» WHAT TO PRODUCE: In the records below, begin at the line containing "Collapse the debug toolbar with the chevron" and end at the line containing "You are a computer-use agent. The image size is (1568, 700)."; quote every line in that span exactly, including both boundary lines, and no others.

(Pixel coordinate grounding data)
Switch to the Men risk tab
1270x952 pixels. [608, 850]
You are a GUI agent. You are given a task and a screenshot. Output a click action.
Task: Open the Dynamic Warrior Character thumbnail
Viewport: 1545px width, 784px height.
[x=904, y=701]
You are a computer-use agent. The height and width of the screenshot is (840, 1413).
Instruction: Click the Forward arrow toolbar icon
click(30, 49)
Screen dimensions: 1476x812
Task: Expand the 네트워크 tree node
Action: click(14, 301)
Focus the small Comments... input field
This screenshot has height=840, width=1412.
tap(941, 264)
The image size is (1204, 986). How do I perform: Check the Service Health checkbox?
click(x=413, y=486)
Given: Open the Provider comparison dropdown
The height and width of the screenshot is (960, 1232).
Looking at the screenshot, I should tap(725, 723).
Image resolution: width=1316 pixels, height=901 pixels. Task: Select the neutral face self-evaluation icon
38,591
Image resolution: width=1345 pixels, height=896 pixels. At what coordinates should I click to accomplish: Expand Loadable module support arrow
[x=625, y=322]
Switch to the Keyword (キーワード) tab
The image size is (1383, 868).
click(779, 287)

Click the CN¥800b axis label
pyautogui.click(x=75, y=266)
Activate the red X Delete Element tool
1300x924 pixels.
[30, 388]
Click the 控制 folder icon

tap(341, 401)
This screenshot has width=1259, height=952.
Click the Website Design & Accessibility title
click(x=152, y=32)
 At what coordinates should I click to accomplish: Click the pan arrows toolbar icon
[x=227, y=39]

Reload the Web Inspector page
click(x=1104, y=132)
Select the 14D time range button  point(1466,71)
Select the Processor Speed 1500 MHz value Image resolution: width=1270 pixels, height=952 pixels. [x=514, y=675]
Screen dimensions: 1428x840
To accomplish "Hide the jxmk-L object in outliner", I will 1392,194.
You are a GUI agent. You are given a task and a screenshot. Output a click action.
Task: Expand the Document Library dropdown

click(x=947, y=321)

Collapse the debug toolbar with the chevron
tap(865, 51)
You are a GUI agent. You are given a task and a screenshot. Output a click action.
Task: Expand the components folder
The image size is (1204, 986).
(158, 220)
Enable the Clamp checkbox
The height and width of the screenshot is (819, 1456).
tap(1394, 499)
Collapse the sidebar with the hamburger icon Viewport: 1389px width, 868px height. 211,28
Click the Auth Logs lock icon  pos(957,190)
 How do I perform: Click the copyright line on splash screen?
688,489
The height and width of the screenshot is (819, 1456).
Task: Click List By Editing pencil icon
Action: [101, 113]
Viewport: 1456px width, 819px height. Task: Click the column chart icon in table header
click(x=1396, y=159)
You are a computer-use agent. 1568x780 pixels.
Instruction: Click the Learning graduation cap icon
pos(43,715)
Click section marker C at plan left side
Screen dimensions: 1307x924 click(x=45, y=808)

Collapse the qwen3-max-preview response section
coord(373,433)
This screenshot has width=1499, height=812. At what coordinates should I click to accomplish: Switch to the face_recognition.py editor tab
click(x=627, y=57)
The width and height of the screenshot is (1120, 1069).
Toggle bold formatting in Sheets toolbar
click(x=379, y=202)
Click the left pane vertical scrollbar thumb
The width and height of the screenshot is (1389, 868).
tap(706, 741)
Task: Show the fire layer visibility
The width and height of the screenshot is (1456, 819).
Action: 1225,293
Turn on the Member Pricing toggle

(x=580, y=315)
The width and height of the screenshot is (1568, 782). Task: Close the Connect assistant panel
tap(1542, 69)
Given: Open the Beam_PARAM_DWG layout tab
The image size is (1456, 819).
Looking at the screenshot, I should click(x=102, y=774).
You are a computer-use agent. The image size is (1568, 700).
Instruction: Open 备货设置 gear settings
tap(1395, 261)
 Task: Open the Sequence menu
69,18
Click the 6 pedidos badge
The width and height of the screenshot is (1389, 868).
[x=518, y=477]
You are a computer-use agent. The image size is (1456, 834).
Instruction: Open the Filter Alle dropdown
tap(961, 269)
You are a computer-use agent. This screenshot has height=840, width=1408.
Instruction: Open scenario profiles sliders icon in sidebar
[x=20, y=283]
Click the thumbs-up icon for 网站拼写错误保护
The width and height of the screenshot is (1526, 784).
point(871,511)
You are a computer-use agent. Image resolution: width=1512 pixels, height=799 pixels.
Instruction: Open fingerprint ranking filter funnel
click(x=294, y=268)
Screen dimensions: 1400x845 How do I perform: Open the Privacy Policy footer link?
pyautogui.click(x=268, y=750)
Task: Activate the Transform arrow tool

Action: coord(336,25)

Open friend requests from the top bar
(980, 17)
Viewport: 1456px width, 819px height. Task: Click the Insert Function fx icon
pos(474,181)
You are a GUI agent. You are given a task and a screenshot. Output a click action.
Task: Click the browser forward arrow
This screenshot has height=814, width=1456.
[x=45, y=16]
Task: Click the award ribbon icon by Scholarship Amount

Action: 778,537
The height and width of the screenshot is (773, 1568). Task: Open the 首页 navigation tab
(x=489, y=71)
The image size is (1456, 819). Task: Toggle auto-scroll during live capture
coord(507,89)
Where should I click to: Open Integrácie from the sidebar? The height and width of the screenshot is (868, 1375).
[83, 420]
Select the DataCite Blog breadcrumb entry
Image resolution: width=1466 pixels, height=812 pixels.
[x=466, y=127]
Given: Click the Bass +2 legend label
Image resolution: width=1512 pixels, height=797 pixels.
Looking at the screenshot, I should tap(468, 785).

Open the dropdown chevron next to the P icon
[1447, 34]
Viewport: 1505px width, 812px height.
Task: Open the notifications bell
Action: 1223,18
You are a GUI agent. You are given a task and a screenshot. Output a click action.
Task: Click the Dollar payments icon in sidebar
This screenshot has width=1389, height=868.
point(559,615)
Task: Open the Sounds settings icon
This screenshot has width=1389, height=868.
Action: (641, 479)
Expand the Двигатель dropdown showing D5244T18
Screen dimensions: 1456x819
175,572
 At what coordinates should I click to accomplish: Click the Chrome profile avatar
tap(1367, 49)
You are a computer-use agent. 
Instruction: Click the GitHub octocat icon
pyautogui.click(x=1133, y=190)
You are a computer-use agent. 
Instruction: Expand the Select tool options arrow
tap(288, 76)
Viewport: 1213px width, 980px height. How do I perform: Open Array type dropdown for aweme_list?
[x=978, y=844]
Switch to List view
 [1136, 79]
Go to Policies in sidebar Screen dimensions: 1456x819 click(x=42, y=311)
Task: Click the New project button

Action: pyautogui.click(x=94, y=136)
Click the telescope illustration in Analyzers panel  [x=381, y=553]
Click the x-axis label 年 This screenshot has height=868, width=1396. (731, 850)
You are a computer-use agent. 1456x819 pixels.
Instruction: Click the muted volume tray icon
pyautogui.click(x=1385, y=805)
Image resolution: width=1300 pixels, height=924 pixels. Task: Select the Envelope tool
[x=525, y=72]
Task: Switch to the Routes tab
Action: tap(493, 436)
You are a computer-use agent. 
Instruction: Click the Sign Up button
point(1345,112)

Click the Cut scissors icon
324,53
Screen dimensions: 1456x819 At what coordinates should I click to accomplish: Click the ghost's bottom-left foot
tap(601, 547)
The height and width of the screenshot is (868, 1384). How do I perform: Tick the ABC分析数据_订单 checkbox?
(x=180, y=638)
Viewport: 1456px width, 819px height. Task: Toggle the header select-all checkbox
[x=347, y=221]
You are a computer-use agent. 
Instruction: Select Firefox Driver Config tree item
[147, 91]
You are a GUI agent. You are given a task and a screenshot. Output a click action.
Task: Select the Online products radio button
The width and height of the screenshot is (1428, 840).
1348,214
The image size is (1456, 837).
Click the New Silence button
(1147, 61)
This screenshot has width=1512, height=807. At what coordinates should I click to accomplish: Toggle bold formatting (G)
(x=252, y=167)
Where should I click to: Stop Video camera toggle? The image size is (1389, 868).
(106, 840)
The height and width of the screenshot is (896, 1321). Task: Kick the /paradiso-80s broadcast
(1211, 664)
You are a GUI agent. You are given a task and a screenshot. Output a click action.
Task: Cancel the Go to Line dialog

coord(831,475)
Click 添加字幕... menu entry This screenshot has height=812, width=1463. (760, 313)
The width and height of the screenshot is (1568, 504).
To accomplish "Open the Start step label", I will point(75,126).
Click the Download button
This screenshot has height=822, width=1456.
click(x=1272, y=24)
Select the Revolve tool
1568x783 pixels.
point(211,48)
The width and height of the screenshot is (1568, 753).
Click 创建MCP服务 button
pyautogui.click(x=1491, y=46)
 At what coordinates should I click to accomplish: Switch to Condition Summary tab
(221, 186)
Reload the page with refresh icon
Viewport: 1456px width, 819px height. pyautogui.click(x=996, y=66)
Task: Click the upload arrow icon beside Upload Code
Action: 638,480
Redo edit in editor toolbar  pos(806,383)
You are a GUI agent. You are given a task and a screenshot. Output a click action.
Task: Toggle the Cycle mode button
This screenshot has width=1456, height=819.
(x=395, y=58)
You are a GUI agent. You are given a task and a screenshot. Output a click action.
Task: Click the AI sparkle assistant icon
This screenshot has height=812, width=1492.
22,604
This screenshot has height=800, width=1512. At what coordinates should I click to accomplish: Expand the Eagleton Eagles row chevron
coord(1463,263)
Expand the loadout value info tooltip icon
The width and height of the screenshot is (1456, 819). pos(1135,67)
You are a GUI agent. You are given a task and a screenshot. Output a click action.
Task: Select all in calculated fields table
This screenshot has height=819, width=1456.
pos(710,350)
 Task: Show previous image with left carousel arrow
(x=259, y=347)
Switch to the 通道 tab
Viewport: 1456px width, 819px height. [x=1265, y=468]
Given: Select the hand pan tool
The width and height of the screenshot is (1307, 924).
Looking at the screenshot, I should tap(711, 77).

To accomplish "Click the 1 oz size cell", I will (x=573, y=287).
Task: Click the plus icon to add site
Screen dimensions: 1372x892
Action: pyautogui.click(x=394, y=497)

» RESPONSE TO THE EXERCISE:
Collapse the debug toolbar with the chevron
tap(865, 51)
You are a GUI agent. You are given a task and a screenshot. Output a click action.
Task: Expand the components folder
The image size is (1204, 986).
(158, 220)
Enable the Clamp checkbox
The height and width of the screenshot is (819, 1456).
tap(1394, 499)
Collapse the sidebar with the hamburger icon Viewport: 1389px width, 868px height. 211,28
Click the Auth Logs lock icon  pos(957,190)
 How do I perform: Click the copyright line on splash screen?
688,489
The height and width of the screenshot is (819, 1456).
Task: Click List By Editing pencil icon
Action: [101, 113]
Viewport: 1456px width, 819px height. Task: Click the column chart icon in table header
click(x=1396, y=159)
You are a computer-use agent. 1568x780 pixels.
Instruction: Click the Learning graduation cap icon
pos(43,715)
Click section marker C at plan left side
Screen dimensions: 1307x924 click(x=45, y=808)

Collapse the qwen3-max-preview response section
coord(373,433)
This screenshot has width=1499, height=812. At what coordinates should I click to accomplish: Switch to the face_recognition.py editor tab
click(x=627, y=57)
The width and height of the screenshot is (1120, 1069).
Toggle bold formatting in Sheets toolbar
click(x=379, y=202)
Click the left pane vertical scrollbar thumb
The width and height of the screenshot is (1389, 868).
tap(706, 741)
Task: Show the fire layer visibility
The width and height of the screenshot is (1456, 819).
Action: 1225,293
Turn on the Member Pricing toggle

(x=580, y=315)
The width and height of the screenshot is (1568, 782). Task: Close the Connect assistant panel
tap(1542, 69)
Given: Open the Beam_PARAM_DWG layout tab
The image size is (1456, 819).
Looking at the screenshot, I should click(x=102, y=774).
You are a computer-use agent. The image size is (1568, 700).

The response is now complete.